# Drehscheibe für Monkey Island 2



## gasmos87 (1. Mai 2010)

*Drehscheibe für Monkey Island 2*


----------



## gasmos87 (1. Mai 2010)

*AW: Drehscheibe für Monkey Island 2*

Sorry hatte paar Connectionproblems...aber nun zum Hauptproblem

Ich hab mal wieder in meinem Archiv paar Klassiker ausgegraben, darunter befand sich auch MM2. Das Problem ist jetzt ich finde die Drehscheibe Mix´n´Mojo nicht mehr um den Kopierschutz zu bestätigen. Kann mir jemand einen Link oder eingescannte Teile der Scheibe schicken?
Um andere Lösungen zu unterbinden; NEIN ich möchte kein SCUMM installieren.
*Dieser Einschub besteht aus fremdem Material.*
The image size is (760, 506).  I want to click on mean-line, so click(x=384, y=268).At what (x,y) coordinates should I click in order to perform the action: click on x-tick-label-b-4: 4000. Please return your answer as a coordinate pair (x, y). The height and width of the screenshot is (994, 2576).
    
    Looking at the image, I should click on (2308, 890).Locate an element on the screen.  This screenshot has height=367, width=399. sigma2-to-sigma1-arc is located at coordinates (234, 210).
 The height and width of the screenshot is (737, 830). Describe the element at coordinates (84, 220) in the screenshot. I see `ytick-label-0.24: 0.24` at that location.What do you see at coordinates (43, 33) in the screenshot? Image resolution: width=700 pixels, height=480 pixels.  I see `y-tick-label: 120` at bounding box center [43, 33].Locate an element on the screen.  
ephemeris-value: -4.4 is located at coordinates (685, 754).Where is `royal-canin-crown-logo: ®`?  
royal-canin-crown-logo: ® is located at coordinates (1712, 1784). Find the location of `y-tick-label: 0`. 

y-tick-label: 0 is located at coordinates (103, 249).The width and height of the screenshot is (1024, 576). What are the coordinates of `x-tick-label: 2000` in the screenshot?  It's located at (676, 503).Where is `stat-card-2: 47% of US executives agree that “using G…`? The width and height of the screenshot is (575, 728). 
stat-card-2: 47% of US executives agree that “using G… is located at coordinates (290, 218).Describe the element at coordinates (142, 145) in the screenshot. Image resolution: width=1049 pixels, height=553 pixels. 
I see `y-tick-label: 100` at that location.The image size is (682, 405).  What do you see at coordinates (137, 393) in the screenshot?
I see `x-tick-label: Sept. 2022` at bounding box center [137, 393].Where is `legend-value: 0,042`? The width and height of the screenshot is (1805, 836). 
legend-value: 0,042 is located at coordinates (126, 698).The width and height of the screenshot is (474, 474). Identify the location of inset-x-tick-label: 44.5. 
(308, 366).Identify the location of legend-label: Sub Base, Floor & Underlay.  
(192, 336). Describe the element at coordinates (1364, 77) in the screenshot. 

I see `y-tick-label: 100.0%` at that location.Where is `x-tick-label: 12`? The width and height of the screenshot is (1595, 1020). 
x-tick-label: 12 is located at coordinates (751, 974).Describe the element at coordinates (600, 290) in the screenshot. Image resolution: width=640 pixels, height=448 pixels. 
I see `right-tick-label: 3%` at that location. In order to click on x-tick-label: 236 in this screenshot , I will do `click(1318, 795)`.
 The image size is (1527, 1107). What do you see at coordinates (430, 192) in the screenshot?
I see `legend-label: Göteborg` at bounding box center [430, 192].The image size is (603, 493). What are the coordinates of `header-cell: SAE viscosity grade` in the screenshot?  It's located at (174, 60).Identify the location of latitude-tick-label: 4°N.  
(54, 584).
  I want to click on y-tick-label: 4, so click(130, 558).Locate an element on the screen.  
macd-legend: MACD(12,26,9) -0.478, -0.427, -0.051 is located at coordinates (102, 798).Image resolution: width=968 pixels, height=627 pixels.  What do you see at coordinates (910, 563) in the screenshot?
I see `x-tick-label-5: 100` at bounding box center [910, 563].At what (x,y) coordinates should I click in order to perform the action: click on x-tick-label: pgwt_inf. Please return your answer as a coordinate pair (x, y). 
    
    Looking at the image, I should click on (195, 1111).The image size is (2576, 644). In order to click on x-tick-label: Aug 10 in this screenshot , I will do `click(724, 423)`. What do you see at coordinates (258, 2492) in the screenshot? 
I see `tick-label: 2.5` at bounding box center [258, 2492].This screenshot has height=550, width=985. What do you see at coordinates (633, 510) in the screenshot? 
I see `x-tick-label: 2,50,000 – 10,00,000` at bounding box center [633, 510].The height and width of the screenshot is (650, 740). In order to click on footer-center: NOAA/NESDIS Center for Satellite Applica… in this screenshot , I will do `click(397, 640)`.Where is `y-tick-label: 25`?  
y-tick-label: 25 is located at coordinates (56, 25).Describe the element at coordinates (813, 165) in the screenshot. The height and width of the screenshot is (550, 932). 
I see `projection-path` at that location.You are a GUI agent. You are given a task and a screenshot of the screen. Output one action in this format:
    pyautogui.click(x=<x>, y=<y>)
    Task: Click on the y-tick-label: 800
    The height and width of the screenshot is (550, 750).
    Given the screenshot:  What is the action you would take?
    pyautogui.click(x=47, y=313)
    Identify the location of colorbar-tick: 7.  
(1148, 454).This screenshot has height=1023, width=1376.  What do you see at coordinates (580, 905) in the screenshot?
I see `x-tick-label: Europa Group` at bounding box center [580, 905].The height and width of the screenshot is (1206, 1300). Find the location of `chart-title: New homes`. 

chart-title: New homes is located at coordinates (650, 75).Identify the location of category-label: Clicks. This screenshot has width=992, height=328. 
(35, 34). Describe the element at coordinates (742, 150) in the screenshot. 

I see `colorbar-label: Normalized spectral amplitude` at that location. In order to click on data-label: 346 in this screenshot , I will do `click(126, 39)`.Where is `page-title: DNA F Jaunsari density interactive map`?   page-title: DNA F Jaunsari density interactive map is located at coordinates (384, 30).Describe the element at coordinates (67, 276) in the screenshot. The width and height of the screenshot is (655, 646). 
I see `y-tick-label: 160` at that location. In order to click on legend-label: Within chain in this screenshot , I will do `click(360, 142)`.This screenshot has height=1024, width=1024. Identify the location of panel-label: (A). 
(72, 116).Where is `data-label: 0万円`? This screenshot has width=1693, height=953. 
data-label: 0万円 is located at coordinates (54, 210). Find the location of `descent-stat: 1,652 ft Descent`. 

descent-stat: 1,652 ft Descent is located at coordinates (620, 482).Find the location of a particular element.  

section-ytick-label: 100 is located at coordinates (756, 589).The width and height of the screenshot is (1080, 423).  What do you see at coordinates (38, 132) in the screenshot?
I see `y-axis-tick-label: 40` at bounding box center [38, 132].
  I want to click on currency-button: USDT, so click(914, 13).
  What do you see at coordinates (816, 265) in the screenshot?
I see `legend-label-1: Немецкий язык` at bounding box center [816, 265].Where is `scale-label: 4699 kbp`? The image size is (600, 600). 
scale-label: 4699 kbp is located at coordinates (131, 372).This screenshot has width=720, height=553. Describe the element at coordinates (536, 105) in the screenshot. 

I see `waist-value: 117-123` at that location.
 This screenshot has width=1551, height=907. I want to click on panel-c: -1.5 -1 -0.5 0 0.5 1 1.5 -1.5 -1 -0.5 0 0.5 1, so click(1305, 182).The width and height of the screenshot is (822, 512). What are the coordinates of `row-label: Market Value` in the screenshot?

Für alle anderen Lösungen bin ich sehr dankbar.

Mfg


----------



## LowriderRoxx (1. Mai 2010)

*AW: Drehscheibe für Monkey Island 2*

Hab ich vor ein paar Jahren online als Flash gesehen, konnte ich aber grad nicht finden. Also hab ich es einmal eingescannt: _entfernt_

Hoffe mal, dass die Quali für Ausdrucken + Ausschneiden ausreicht.

Edit: Ah, wer sagts denn: Link. Hab dann mal den Download wieder entfernt.


----------



## Neawoulf (1. Mai 2010)

*AW: Drehscheibe für Monkey Island 2*

Nur so aus Neugier ... was spricht gegen Scumm VM? Ich hab mit dem Programm keine Probleme.

Einscannen wäre wohl nicht legal ... das Spiel mag alt sein, aber Freeware ist es nicht.


----------



## gasmos87 (1. Mai 2010)

*AW: Drehscheibe für Monkey Island 2*

Boah Danke... das ging ja mal wieder fix

Ich würde sagen hier kann man zu machen

*closed*


----------